━━ Input data ━━

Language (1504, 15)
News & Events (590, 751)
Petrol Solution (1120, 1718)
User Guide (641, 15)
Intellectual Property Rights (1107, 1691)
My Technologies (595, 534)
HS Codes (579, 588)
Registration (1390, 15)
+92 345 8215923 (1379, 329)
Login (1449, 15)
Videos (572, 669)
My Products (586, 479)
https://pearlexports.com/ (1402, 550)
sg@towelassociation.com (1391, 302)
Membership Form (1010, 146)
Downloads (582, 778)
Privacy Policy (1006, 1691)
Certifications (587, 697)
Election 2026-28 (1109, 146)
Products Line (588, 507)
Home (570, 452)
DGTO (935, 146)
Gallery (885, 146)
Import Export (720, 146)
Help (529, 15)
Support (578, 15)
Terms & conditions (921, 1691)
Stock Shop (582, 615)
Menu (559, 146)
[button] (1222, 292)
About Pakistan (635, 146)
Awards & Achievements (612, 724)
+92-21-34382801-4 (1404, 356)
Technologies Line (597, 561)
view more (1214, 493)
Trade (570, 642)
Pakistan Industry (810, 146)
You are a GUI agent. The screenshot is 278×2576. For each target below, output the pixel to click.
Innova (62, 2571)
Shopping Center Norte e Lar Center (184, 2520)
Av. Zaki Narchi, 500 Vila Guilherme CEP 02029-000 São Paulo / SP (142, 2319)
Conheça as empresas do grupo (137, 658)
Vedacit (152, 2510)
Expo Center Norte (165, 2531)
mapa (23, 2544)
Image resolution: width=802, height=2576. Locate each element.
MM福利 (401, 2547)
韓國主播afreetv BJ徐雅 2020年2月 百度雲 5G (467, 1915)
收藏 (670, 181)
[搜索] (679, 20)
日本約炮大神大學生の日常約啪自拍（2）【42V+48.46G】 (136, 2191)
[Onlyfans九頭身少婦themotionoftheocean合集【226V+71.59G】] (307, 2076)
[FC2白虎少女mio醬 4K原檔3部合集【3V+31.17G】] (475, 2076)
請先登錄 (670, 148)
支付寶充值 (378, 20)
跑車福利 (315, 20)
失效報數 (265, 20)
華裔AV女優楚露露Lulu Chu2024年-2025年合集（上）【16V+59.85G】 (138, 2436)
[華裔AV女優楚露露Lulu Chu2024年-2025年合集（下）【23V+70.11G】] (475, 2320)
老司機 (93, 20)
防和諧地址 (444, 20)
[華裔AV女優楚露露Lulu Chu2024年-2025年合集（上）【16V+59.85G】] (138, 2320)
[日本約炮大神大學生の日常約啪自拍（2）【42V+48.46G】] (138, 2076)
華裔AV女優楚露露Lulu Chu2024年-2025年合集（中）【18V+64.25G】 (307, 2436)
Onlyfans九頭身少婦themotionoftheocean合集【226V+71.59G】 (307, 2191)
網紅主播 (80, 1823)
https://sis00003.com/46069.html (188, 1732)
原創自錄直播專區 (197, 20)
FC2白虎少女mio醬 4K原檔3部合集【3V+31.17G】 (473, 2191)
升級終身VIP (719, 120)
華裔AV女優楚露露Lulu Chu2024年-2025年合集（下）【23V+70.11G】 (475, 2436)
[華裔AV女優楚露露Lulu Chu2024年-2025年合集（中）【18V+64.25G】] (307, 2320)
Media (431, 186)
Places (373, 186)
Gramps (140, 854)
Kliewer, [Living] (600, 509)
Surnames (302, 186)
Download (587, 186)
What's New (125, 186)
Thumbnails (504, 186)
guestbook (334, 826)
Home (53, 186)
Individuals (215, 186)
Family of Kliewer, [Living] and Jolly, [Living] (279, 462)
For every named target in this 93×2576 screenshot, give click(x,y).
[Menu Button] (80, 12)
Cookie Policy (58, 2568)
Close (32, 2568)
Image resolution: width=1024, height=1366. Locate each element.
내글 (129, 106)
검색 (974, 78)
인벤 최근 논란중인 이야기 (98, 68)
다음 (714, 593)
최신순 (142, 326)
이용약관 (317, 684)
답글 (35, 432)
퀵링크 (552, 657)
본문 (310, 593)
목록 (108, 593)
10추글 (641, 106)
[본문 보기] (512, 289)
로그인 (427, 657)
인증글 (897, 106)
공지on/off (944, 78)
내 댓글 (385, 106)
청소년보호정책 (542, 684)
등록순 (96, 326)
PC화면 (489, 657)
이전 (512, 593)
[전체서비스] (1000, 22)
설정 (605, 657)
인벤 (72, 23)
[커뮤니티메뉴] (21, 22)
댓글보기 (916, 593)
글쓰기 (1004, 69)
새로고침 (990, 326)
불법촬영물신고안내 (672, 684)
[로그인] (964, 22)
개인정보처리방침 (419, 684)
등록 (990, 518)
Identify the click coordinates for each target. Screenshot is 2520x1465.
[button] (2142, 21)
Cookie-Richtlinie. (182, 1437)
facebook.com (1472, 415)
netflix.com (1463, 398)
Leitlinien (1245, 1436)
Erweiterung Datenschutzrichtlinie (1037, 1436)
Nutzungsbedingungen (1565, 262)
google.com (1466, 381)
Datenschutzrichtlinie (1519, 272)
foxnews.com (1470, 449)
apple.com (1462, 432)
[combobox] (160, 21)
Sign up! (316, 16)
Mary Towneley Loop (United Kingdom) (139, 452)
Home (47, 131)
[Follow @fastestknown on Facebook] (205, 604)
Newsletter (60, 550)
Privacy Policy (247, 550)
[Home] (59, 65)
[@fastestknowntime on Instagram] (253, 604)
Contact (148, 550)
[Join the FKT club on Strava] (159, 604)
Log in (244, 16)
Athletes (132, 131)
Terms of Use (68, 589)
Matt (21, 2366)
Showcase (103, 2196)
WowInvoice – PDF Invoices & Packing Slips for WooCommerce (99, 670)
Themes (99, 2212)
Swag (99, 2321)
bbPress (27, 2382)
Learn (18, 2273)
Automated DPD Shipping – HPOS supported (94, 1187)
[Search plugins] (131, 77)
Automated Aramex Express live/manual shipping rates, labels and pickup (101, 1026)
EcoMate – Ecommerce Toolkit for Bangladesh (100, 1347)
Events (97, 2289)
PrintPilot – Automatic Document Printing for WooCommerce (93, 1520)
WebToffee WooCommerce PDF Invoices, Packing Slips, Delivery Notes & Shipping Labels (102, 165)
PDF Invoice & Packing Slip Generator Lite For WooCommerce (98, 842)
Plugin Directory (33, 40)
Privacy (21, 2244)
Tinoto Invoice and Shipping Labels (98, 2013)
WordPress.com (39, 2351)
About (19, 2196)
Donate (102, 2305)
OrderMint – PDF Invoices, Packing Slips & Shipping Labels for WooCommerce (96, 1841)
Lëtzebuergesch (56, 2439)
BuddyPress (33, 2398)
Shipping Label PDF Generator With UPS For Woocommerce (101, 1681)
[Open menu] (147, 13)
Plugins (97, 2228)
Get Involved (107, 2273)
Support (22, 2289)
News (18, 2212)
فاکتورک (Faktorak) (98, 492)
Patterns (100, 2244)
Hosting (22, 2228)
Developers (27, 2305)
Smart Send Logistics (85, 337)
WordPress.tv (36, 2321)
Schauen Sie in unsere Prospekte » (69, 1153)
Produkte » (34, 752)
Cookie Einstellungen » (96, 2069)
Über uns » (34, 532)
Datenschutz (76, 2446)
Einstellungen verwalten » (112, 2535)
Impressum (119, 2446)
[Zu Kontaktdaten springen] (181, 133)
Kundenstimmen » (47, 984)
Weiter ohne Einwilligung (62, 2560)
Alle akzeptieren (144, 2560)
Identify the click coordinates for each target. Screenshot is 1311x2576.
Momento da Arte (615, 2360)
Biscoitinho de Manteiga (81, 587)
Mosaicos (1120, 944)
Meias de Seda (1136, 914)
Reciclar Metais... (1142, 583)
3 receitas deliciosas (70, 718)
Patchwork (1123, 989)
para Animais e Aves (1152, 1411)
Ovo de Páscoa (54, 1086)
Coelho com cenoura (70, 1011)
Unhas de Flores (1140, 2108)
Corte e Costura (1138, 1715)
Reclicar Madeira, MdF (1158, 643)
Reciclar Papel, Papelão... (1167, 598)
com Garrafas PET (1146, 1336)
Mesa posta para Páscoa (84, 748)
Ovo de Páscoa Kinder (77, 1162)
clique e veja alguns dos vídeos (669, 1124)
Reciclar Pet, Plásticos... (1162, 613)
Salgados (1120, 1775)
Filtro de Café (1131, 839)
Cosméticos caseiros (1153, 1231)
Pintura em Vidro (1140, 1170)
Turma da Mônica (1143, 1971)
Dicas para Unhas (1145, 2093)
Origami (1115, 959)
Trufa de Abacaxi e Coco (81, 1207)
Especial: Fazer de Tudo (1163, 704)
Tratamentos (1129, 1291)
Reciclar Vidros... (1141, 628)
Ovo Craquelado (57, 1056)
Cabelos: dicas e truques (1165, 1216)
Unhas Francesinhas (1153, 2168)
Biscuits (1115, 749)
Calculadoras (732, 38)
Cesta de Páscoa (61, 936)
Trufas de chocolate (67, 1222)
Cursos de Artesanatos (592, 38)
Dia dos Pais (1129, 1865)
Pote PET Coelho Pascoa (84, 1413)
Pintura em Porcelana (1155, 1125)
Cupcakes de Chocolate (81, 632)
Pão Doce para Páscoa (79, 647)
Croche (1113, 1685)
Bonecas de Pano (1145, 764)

━━━

__Assignment__:
Across the entries above, find each line with the word "Norte" and please copy it out.

__Response__:
Shopping Center Norte e Lar Center (184, 2520)
Expo Center Norte (165, 2531)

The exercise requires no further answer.